## Directions for this task
From the first line to the last, give the records again exactly and skip the pictures.

***** Data provided *****

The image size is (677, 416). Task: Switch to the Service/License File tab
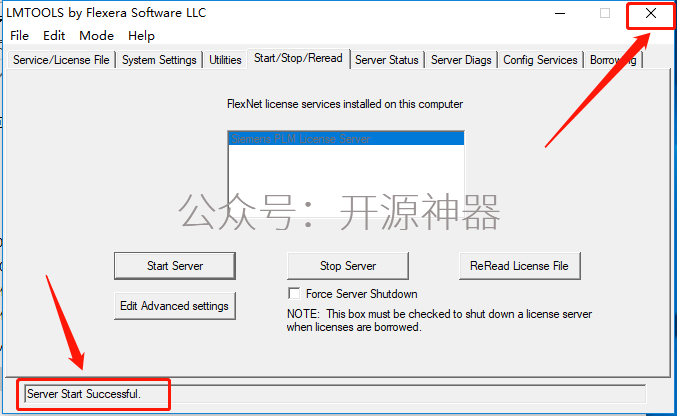pos(61,60)
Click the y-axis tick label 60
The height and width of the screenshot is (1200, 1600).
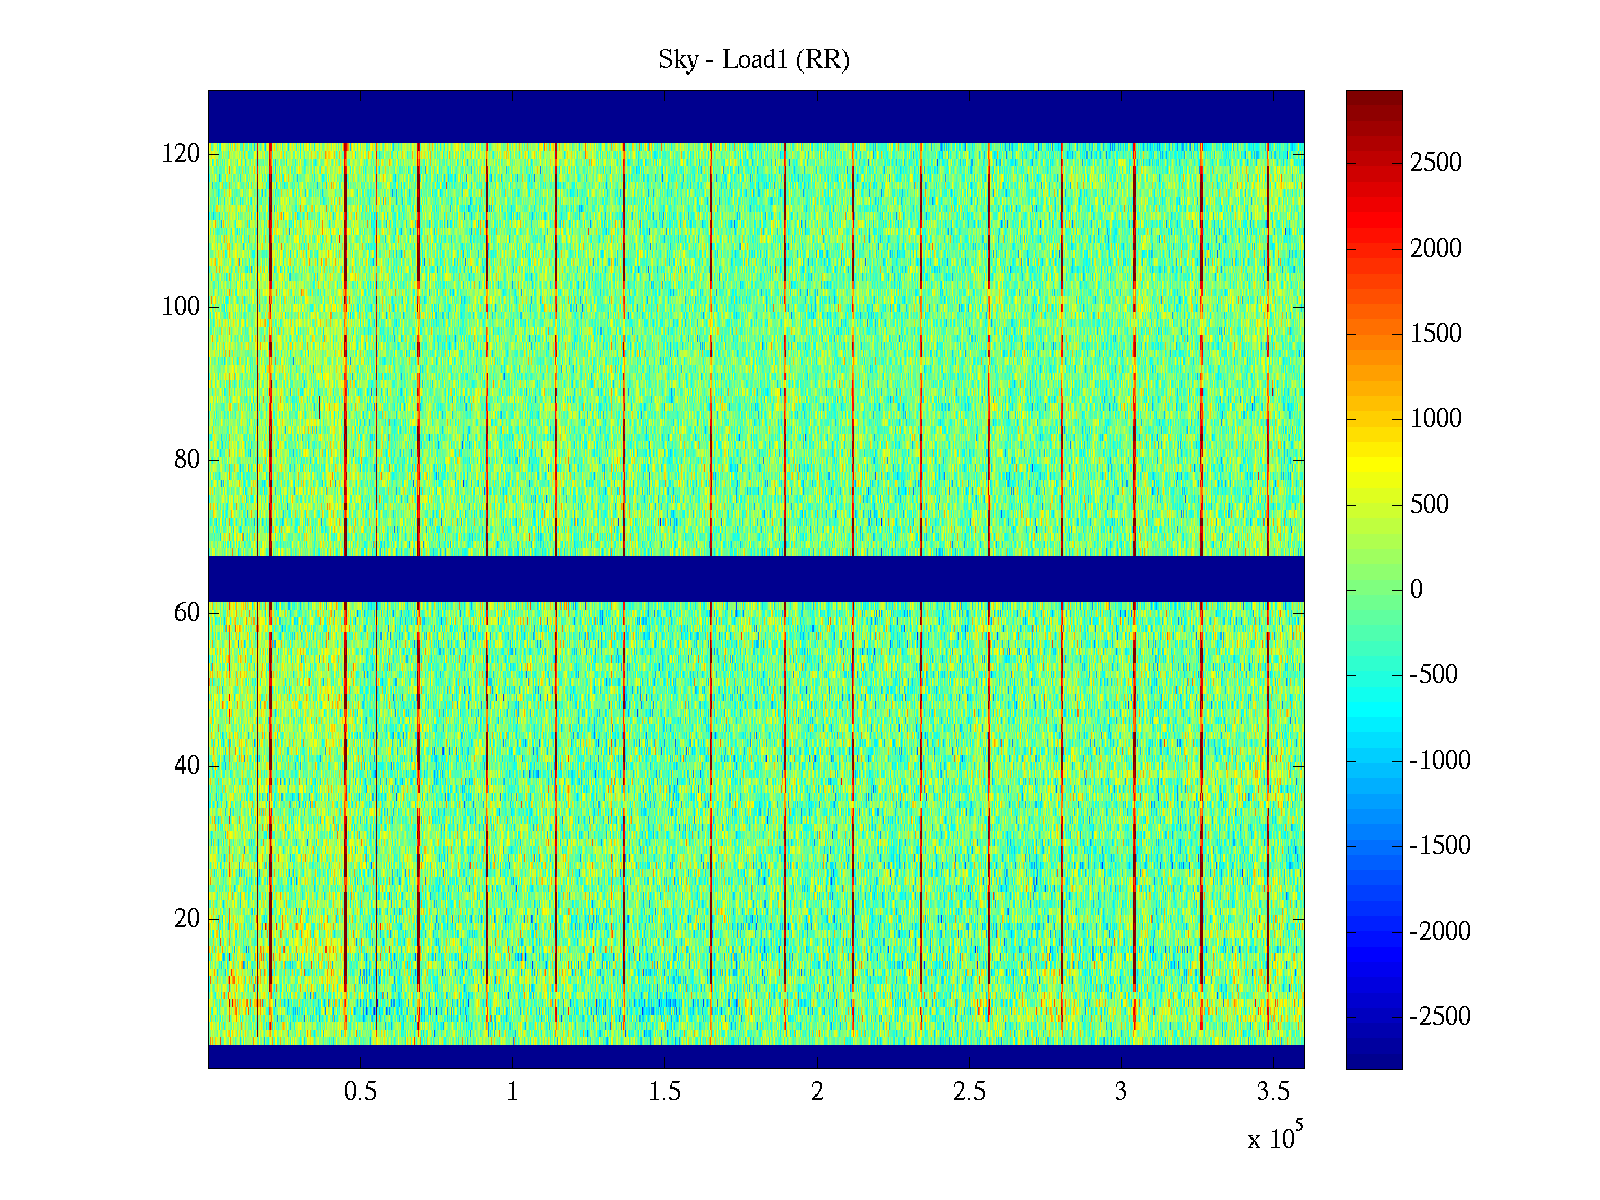(x=187, y=613)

*****

## Exercise solution
The image size is (677, 416). Task: Switch to the Service/License File tab
pos(61,60)
Click the y-axis tick label 60
The height and width of the screenshot is (1200, 1600).
(x=187, y=613)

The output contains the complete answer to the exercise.